Begin PAGE EXCERPT
Combine the Web of Data and the Web of Documents (RDFa and Drupal 7) 8 November 2010, Shanghai

Tutorial description

Ever since the start of the Semantic Web developments, one of the issues was how to make various types of data available on the Semantic Web for, eg, further integration. Technically, this means making the data available in RDF. One approach is to encode the RDF data in one of its serialization formats, ie, RDF/XML or Turtle, but that approach does not really scale. Interfaces to databases are being developed that can, for example, provide on-the-fly conversion of data into RDF, often via SPARQL endpoints. Automatic or semi-automatic conversions exist for a number of other formats. In general it has been recognized that one should not look for one specific approach; rather, different types of data on the Web require their own, data-specific way of expressing their content in RDF.

One of the obvious source of data on the Web is, of course, hypertext, ie, (X)HTML and, more generally, XML dialects like SVG or ODF. HTML is not only used by end-users to produce Web pages; in fact, most of the HTML pages visible through browsers are produced by various types of back-end processes, primarily CMS systems. The information itself, displayed through HTML, is often just a reflection of a database content. HTML is, therefore, a natural vehicle to incorporate the data that, ultimately, can be processed by the Semantic Web.
End PAGE EXCERPT
- **LIST OF TASKS**
(a) Decide whether each statement below agrees with the RDFa tutorial description. For each, answer yes or no and quote the deciding words. (i) Encoding RDF data in RDF/XML or Turtle is an approach that scales well. (ii) Most HTML pages seen through browsers are produced by back-end processes. (iii) A single specific approach should be sought for making all types of data available in RDF.
(b) Answer these questions from the RDFa tutorial description:
(i) On what date and in what city is the tutorial held?
(ii) Which two RDF serialization formats are named?
(iii) Which XML dialects are given as examples besides (X)HTML?
(c) Echo the stretch of the RDFa tutorial description from "Ever since the" through "content in RDF.", word for word.
Begin LISTING
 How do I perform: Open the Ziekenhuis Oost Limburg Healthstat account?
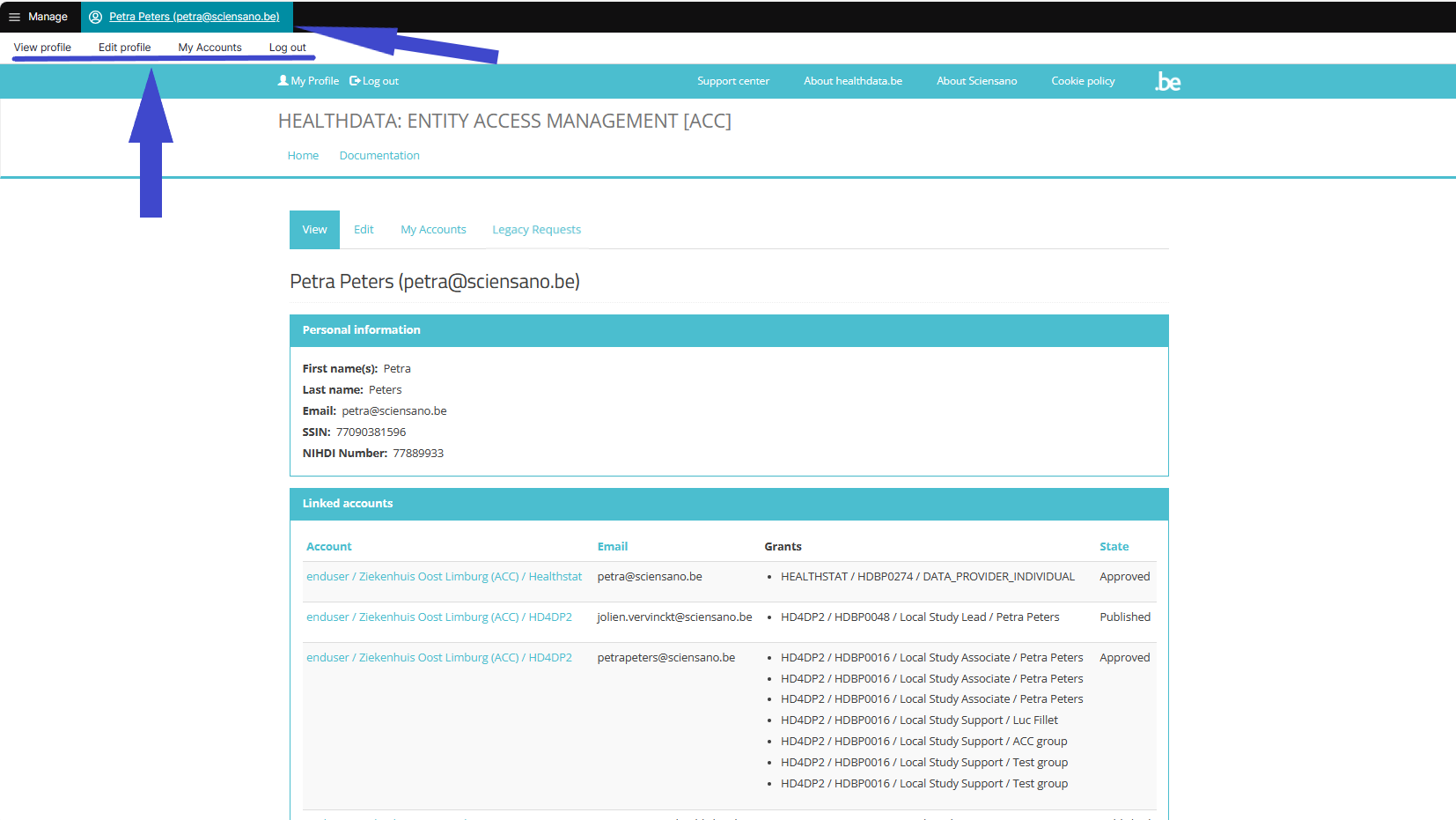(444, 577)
End LISTING
Begin LISTING
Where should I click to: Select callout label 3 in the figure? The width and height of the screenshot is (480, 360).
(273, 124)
End LISTING
- **TASK RESULTS**
(a)
(i) No: "but that approach does not really scale."
(ii) Yes: "most of the HTML pages visible through browsers are produced by various types of back-end processes, primarily CMS systems."
(iii) No: "one should not look for one specific approach"

(b)
(i) 8 November 2010, Shanghai
(ii) RDF/XML and Turtle
(iii) SVG and ODF

(c)
Ever since the start of the Semantic Web developments, one of the issues was how to make various types of data available on the Semantic Web for, eg, further integration. Technically, this means making the data available in RDF. One approach is to encode the RDF data in one of its serialization formats, ie, RDF/XML or Turtle, but that approach does not really scale. Interfaces to databases are being developed that can, for example, provide on-the-fly conversion of data into RDF, often via SPARQL endpoints. Automatic or semi-automatic conversions exist for a number of other formats. In general it has been recognized that one should not look for one specific approach; rather, different types of data on the Web require their own, data-specific way of expressing their content in RDF.